SOURCE INFORMATION
☆ ☆ ☆ ☆ ☆

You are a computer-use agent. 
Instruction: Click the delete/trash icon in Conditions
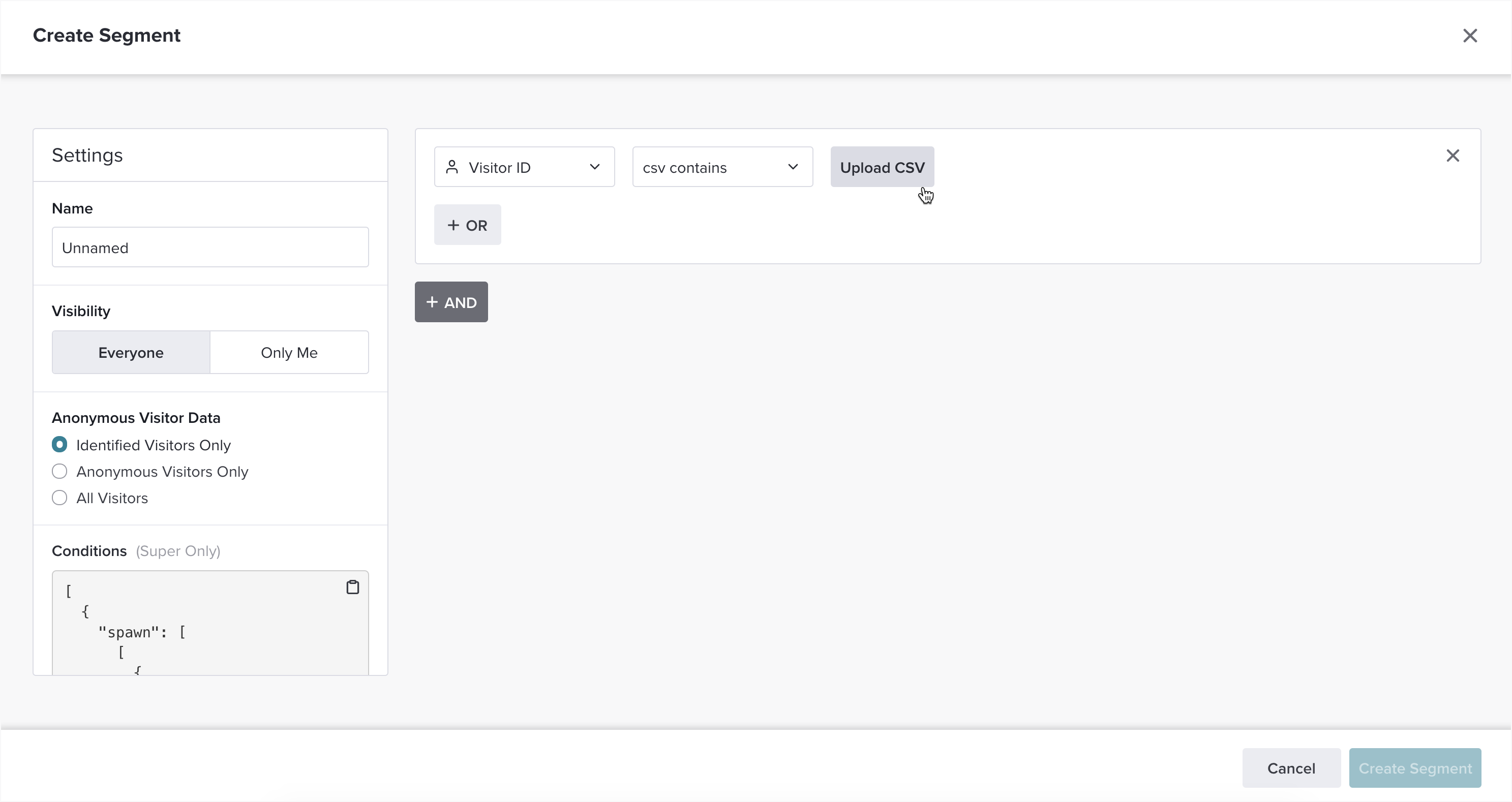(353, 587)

☆ ☆ ☆ ☆ ☆

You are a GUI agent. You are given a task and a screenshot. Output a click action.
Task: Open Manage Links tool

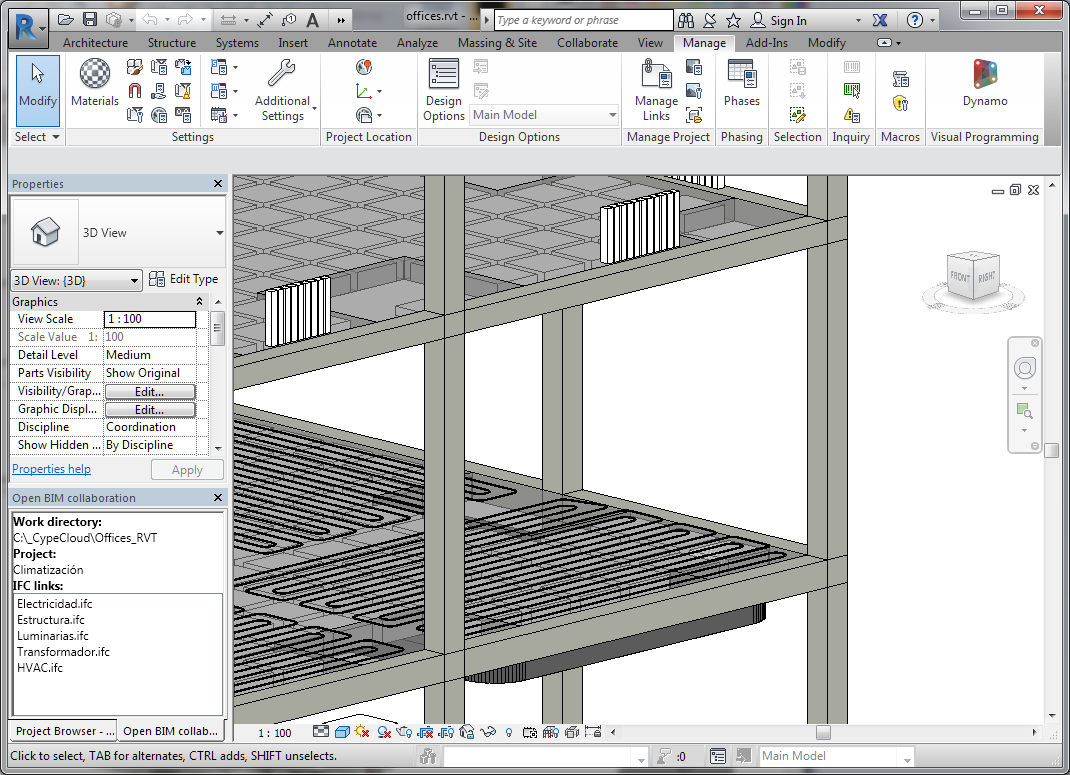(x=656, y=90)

☆ ☆ ☆ ☆ ☆

TASK STATEMENT
Filter the preceding entries down to the lines with "agent".

RESPONSE AREA
You are a computer-use agent. 
You are a GUI agent. You are given a task and a screenshot. Output a click action.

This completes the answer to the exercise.